● **Material provided**
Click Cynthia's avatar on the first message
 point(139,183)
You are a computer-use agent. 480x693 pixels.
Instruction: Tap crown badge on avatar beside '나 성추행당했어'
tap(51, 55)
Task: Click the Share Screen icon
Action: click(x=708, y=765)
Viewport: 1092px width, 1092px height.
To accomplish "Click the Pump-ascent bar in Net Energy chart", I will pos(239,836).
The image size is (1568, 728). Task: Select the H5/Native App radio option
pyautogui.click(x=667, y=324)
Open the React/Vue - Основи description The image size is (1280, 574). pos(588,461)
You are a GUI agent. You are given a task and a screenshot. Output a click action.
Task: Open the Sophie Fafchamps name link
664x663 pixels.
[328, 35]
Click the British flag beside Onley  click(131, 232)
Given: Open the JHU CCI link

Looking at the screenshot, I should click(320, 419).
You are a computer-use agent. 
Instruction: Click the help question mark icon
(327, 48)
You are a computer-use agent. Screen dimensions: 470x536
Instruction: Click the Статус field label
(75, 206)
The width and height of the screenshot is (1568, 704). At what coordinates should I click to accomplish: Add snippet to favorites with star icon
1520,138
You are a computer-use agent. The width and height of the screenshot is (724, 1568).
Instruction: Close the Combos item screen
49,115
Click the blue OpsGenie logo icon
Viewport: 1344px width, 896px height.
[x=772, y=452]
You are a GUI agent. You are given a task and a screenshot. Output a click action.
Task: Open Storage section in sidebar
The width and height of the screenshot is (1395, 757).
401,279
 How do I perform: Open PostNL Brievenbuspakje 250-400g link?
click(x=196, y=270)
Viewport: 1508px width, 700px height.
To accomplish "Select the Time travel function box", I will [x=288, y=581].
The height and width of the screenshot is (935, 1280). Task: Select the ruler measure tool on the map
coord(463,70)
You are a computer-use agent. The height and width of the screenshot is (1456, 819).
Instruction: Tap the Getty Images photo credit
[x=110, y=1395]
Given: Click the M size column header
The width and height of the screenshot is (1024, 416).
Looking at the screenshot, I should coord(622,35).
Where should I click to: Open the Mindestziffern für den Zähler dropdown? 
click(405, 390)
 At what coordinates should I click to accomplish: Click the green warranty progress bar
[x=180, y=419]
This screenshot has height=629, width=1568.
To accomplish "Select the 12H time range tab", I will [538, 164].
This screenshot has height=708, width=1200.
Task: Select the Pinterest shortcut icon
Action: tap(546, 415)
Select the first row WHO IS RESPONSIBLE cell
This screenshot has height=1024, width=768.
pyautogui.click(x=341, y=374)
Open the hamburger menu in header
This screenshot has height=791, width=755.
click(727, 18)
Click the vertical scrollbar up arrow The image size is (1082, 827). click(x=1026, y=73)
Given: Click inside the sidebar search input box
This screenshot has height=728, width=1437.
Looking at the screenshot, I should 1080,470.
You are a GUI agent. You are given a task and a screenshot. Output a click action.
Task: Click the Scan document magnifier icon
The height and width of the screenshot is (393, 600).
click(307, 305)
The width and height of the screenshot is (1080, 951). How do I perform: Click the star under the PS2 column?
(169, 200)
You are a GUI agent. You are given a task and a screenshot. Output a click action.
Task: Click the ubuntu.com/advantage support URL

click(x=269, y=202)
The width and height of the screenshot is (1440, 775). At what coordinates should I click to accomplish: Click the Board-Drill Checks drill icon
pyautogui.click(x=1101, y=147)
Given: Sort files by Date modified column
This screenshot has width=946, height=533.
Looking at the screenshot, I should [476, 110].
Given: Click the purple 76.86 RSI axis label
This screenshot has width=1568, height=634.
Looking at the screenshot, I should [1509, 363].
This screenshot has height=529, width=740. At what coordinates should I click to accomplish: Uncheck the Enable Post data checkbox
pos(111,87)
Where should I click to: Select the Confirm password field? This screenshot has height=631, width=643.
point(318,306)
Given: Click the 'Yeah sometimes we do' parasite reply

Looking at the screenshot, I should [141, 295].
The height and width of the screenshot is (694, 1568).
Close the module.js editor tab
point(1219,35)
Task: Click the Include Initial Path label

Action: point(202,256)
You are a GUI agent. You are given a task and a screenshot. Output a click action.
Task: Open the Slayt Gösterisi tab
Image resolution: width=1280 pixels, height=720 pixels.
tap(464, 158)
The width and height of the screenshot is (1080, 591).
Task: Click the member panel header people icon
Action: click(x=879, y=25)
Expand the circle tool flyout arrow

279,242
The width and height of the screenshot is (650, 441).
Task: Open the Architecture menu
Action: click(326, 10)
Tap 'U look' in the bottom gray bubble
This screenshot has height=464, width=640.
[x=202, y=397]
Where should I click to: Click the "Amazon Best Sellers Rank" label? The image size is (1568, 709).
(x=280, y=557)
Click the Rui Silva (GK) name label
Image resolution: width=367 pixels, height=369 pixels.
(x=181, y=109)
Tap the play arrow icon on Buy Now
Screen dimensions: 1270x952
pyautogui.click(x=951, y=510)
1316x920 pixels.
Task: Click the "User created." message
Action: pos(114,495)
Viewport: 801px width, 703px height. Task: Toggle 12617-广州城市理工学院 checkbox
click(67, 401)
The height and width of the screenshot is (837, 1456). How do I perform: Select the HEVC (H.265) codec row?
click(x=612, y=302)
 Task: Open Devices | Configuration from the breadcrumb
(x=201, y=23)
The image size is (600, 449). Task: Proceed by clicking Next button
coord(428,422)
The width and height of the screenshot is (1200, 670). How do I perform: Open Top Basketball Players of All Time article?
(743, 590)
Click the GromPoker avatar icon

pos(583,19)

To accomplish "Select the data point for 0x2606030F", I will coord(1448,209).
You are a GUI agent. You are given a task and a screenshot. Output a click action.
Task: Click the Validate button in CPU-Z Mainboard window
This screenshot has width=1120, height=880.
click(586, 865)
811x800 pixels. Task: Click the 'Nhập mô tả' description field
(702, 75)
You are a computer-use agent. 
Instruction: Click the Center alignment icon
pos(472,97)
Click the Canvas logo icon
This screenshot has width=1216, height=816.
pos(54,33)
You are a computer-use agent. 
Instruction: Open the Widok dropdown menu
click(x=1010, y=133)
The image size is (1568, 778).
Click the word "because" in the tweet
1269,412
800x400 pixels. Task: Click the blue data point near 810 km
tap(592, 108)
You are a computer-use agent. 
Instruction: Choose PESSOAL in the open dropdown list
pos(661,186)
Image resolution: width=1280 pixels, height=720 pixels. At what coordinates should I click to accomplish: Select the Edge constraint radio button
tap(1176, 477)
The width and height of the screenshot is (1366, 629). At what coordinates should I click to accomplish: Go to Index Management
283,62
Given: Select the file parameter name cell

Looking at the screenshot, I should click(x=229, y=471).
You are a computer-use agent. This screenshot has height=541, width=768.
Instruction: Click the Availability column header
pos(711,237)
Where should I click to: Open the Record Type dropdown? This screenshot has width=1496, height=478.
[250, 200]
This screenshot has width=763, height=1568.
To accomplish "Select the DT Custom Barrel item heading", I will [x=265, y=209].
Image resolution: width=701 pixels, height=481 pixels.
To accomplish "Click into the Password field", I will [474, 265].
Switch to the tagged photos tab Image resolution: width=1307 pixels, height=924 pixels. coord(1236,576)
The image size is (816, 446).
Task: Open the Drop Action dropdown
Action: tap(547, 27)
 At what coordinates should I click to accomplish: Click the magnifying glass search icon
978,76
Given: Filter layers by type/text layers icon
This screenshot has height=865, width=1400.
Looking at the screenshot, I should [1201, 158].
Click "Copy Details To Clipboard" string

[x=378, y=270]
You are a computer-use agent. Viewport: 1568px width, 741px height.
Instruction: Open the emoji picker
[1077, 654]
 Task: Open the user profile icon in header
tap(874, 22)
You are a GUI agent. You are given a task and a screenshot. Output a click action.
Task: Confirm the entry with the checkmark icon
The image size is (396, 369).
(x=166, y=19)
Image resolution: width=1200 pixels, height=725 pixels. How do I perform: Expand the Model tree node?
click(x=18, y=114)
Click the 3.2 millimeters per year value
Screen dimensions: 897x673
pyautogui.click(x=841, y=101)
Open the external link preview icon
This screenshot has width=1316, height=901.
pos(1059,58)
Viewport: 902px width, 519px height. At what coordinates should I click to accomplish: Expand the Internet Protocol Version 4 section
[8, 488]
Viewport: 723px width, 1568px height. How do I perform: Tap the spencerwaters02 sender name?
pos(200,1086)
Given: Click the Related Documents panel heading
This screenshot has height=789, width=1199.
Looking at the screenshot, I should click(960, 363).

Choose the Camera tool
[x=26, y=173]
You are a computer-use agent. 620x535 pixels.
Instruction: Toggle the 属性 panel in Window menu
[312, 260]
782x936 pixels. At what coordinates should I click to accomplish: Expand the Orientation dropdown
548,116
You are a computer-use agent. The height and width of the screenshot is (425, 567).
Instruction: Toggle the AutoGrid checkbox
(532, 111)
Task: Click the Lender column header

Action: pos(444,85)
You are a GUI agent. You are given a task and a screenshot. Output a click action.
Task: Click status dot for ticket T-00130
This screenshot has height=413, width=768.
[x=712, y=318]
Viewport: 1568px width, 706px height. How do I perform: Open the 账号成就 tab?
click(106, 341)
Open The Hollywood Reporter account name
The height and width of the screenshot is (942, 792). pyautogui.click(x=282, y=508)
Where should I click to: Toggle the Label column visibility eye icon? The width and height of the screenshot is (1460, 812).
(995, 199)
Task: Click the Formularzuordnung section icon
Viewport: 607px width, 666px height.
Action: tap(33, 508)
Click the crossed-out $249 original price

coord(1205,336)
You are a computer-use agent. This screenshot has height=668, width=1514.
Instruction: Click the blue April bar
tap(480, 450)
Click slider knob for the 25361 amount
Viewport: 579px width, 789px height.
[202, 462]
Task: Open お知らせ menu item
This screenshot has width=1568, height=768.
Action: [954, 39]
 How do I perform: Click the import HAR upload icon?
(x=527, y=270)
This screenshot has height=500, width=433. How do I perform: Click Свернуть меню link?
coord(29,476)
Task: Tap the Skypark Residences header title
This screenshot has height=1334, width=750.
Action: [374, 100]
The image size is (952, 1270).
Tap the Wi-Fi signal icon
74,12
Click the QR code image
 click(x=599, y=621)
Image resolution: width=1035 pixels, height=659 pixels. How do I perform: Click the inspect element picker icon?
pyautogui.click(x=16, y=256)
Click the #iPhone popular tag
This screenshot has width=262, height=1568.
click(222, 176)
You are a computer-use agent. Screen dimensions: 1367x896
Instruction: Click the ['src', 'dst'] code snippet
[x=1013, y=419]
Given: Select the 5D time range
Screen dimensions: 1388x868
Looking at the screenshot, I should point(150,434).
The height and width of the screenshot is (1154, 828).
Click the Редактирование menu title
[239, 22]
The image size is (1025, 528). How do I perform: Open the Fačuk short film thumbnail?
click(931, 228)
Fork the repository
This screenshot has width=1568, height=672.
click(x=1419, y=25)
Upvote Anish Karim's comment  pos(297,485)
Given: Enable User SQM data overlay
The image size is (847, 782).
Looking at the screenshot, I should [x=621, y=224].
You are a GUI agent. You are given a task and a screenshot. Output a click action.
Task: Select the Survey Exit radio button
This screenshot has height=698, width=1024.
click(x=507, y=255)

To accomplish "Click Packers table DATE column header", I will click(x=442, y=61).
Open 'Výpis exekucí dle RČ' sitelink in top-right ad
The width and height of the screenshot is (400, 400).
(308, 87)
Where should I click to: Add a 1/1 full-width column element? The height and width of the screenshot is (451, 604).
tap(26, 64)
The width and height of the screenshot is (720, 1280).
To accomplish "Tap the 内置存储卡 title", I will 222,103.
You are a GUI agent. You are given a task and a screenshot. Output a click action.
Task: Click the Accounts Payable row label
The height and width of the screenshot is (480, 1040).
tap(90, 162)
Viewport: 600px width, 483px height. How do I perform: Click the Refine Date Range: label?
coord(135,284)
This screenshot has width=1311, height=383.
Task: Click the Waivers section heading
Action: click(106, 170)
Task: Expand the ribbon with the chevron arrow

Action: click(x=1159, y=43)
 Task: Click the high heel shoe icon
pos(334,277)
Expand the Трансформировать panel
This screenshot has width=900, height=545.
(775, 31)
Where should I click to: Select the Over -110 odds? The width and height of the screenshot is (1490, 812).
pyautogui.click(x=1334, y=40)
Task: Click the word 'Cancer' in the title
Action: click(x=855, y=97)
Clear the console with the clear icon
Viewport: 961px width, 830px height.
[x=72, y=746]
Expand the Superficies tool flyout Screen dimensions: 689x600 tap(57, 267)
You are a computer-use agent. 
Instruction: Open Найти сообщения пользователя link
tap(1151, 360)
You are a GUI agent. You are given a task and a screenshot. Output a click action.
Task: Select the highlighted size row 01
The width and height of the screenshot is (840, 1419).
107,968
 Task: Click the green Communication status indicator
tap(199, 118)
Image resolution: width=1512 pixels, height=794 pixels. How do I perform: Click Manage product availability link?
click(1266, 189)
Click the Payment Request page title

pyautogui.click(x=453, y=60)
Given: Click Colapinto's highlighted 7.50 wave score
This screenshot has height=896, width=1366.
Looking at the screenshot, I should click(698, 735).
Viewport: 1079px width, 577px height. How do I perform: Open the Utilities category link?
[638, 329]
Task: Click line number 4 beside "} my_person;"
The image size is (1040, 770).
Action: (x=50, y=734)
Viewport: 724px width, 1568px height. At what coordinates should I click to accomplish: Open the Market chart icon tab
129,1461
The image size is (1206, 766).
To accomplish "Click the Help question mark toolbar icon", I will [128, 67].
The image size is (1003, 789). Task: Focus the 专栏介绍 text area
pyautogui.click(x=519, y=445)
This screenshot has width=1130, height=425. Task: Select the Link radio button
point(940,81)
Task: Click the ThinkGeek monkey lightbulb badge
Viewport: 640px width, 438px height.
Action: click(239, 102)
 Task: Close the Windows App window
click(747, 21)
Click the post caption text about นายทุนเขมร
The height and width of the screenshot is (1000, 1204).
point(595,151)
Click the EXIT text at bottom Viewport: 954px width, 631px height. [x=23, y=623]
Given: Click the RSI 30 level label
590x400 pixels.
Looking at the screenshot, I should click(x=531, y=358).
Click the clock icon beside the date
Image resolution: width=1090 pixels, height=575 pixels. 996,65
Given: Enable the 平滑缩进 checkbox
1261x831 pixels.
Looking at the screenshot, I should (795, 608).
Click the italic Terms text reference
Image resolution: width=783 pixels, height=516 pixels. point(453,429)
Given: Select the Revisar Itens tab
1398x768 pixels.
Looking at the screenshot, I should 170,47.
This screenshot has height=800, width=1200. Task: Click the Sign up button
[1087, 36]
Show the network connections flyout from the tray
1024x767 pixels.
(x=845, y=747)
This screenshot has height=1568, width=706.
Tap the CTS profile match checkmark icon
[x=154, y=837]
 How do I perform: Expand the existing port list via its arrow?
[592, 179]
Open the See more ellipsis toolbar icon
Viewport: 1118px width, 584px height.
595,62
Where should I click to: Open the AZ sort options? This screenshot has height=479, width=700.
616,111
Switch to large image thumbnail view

● **What is being asked**
In the listing above, transcribe exactly everything from the line containing "Viewport: 961px width, 830px height." down to the line containing "Click the EXIT", including both and nothing more.

● **Answer**
Viewport: 961px width, 830px height.
[x=72, y=746]
Expand the Superficies tool flyout Screen dimensions: 689x600 tap(57, 267)
You are a computer-use agent. 
Instruction: Open Найти сообщения пользователя link
tap(1151, 360)
You are a GUI agent. You are given a task and a screenshot. Output a click action.
Task: Select the highlighted size row 01
The width and height of the screenshot is (840, 1419).
107,968
 Task: Click the green Communication status indicator
tap(199, 118)
Image resolution: width=1512 pixels, height=794 pixels. How do I perform: Click Manage product availability link?
click(1266, 189)
Click the Payment Request page title

pyautogui.click(x=453, y=60)
Given: Click Colapinto's highlighted 7.50 wave score
This screenshot has height=896, width=1366.
Looking at the screenshot, I should click(698, 735).
Viewport: 1079px width, 577px height. How do I perform: Open the Utilities category link?
[638, 329]
Task: Click line number 4 beside "} my_person;"
The image size is (1040, 770).
Action: (x=50, y=734)
Viewport: 724px width, 1568px height. At what coordinates should I click to accomplish: Open the Market chart icon tab
129,1461
The image size is (1206, 766).
To accomplish "Click the Help question mark toolbar icon", I will [128, 67].
The image size is (1003, 789). Task: Focus the 专栏介绍 text area
pyautogui.click(x=519, y=445)
This screenshot has width=1130, height=425. Task: Select the Link radio button
point(940,81)
Task: Click the ThinkGeek monkey lightbulb badge
Viewport: 640px width, 438px height.
Action: click(239, 102)
 Task: Close the Windows App window
click(747, 21)
Click the post caption text about นายทุนเขมร
The height and width of the screenshot is (1000, 1204).
point(595,151)
Click the EXIT text at bottom Viewport: 954px width, 631px height. [x=23, y=623]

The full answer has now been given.